A butterfly has alit on milkweed flower like three feet away. I feel star struck, like I’m in the orbit of a celebrity. She/he is there, wings more faded than I would have thought. She is unfolding wings very near beginnings of baby caterpillars who are also imbibing from mother milkweed. I get to see the whole thing. Oh, there she goes.
Can’t believe I used to drive around NY CO all summer for some reason. What reason? Distraction from giant aloneness. This yard and the me and the stuff in it is plenty this year. I’ve no running to do. Thank you, Voltaire.
But truly! And a juvenile, whiter than I would have thought, lands, luxuriates in the purple just in front of me. I’m at the burnt orange tip of summer here this once, right now. No one knows. There are weeds about.
The buddha I bought for the garden long ago fell over last year and lost its head, a clean break. I’ve thought of it as “no thought”. Now this year there is a pink phlox arising where the head once was, the nature of me this year, this day, the fruit of meditation.

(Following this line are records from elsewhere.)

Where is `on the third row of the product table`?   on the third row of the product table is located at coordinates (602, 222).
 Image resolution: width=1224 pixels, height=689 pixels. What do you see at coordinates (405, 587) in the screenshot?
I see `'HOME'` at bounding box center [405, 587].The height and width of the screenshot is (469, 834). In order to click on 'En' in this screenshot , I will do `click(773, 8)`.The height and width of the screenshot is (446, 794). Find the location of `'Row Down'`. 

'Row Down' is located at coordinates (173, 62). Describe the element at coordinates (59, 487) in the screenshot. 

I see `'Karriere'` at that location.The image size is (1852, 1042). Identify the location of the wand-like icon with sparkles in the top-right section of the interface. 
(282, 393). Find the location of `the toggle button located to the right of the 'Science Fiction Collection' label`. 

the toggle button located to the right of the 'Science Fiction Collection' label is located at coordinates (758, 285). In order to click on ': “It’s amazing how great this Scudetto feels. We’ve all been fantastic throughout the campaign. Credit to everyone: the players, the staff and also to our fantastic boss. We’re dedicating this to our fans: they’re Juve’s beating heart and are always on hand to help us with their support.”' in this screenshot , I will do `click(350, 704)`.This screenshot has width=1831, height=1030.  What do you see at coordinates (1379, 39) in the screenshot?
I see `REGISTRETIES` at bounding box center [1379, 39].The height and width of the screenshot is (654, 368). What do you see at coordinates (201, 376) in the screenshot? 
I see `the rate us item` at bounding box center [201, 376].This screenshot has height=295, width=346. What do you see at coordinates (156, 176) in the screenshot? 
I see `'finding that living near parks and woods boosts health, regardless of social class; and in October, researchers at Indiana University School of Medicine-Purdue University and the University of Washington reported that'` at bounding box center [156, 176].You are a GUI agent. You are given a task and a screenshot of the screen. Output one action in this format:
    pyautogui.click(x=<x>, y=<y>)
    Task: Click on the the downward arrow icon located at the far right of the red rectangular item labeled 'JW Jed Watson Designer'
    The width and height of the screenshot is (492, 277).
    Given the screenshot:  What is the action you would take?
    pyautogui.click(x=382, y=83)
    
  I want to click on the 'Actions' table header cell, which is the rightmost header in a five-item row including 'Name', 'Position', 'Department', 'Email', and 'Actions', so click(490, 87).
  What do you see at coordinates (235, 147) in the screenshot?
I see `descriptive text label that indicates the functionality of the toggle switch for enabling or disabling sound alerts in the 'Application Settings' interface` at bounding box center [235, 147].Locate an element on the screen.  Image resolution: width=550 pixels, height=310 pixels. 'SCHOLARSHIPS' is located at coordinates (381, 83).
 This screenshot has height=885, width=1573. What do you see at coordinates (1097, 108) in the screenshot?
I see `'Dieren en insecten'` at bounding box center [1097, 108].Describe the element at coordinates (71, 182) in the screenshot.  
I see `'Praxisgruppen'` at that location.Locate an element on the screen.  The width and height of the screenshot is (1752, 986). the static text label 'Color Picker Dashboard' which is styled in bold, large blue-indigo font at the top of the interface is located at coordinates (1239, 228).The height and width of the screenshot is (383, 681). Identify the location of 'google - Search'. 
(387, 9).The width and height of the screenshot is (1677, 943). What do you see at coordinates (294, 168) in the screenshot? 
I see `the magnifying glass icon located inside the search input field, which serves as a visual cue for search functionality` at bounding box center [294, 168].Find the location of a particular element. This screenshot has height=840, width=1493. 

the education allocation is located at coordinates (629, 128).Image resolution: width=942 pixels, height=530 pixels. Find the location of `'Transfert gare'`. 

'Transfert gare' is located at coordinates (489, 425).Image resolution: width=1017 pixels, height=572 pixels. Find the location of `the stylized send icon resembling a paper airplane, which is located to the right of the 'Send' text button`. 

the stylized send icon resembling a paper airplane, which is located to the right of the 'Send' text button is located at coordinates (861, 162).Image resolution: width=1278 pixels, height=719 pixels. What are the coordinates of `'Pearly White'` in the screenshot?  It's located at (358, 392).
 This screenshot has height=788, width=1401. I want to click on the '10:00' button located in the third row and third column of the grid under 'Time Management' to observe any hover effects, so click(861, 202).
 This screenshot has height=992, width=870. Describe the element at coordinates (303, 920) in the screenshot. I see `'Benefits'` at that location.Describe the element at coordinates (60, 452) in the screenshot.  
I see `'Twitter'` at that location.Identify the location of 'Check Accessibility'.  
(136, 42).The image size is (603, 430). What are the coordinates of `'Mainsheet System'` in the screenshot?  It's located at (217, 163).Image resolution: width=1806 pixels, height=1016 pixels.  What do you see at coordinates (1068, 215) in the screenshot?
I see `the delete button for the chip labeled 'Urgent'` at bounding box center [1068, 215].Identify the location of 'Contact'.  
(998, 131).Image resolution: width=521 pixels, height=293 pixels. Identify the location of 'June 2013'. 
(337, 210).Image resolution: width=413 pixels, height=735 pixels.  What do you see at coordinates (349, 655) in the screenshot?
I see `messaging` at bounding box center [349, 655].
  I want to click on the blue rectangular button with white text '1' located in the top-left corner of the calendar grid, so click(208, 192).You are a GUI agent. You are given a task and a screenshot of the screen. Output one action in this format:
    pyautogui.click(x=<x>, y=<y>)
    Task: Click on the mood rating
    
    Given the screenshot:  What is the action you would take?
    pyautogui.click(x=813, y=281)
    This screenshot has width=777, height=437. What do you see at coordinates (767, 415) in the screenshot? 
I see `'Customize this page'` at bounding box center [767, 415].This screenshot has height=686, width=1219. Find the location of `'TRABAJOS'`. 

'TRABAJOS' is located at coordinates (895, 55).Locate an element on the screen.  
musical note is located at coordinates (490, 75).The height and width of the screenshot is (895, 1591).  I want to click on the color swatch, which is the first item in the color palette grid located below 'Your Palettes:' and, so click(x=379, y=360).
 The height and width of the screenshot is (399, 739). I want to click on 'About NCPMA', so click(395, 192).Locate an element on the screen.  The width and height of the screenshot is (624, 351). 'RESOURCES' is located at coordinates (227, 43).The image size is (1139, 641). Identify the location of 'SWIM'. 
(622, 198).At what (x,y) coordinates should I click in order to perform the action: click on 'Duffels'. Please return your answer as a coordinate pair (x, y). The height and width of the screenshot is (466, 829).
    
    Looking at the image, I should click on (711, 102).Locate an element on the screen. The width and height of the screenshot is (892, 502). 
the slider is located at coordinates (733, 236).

As I watch the monarch again range her territory (my yard) I think of it as an emblem, in the eighteenth century sense, for happiness. That fluttering movement, that avidity. I see you perched on an echinacea, warmed by a slant of late sun. You are relaxing. No more metaphoric work to do.
So habituated to regarding the Outside as meagre, insufficient, disappointing, (a chronic delusion), I watch a single bee at a head of clover, another butterfly resting on aster and see also a peek of orange daylily off to the left and wonder: what if this is enough?
A breeze lifts the page. A cardinal alights. A jay passes over head. The traffic noise like an ocean far away and the electric pole I live with not 30 feet from me belies the idyll. I’m here trying. Shall I join the living? The texting?